Aber auf seine Erkenntnis, der gleichen Anzahl der lateinischen Buchstaben und der Quatrains, habe ich aufgebaut, da ich überzeugt war, dass hier kein Zufall vorliegen könne. Wenn aber der Schlüssel tatsächlich in den lateinischen Phrasen zu suchen war, so kam der richtigen Schreibweise dieser Phrasen größte Bedeutung zu. Daher versuchte ich zu Beginn meiner Arbeit, also im Jahre 1992, durch Vergleich mehrerer Ausgaben den originalen lateinischen Text wiederherzustellen.

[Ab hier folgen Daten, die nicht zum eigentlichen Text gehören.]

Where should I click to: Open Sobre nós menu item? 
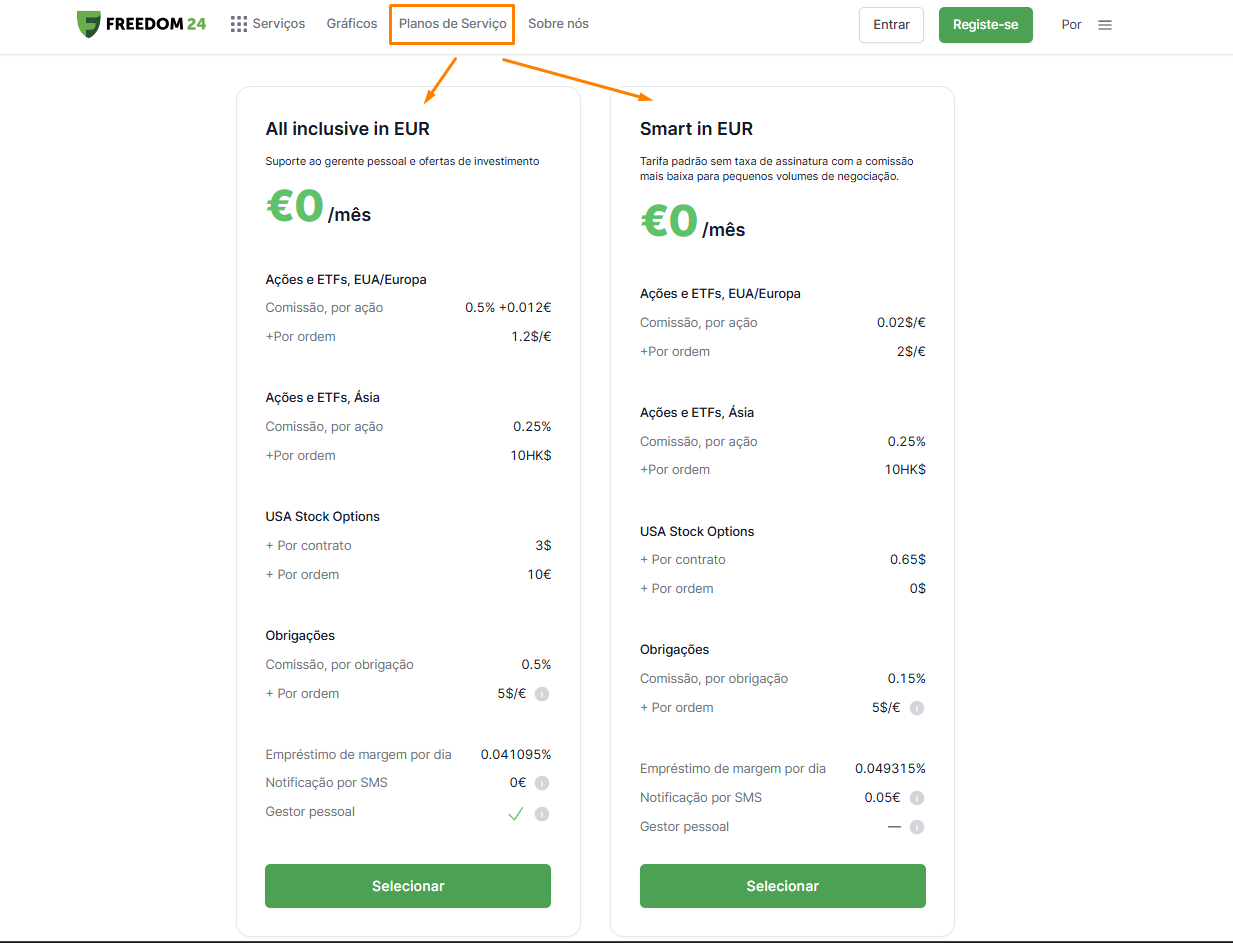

Die neue Reihung des lateinischen Textes findet man nicht – wie Loog versucht hatte – durch einen logischen Zusammenhang der einzelnen Textteile, sondern es gibt im Brief ganz genaue Hinweise von Nostradamus, die nur bei genauer Betrachtung augenfällig sind. Beispielsweise ist das lateinische Wort „fato“ (Schicksal) in einer Textstelle des Briefes an Heinrich zu finden. In ganz gleicher Schreibweise, obwohl es diese in Französisch gar nicht gibt, ist „fato“ auch im Vers C 1.76 enthalten. Ebenso fielen mir die Wörter „tripode aeneo“ , „triumvirat“ und „sancta sanctorum“ im Brief an Heinrich und in den Versen C 1.1 (selle d’aerain), C 5.7 (triumuir) bzw. C 6.30 (sainct saincteté) auf. Meine Vermutung, dass es für jeden lateinischen Satz (Phrase) ein Stichwort gibt, das in einem der Quatrains genau einmal vorkommt, und dass die lateinischen Sätze sodann nach den Nummern dieser besonderen Quatrains geordnet werden können, stellte sich schließlich als richtig heraus.Auf diese Weise erhält man den zweiten lateinischen Text.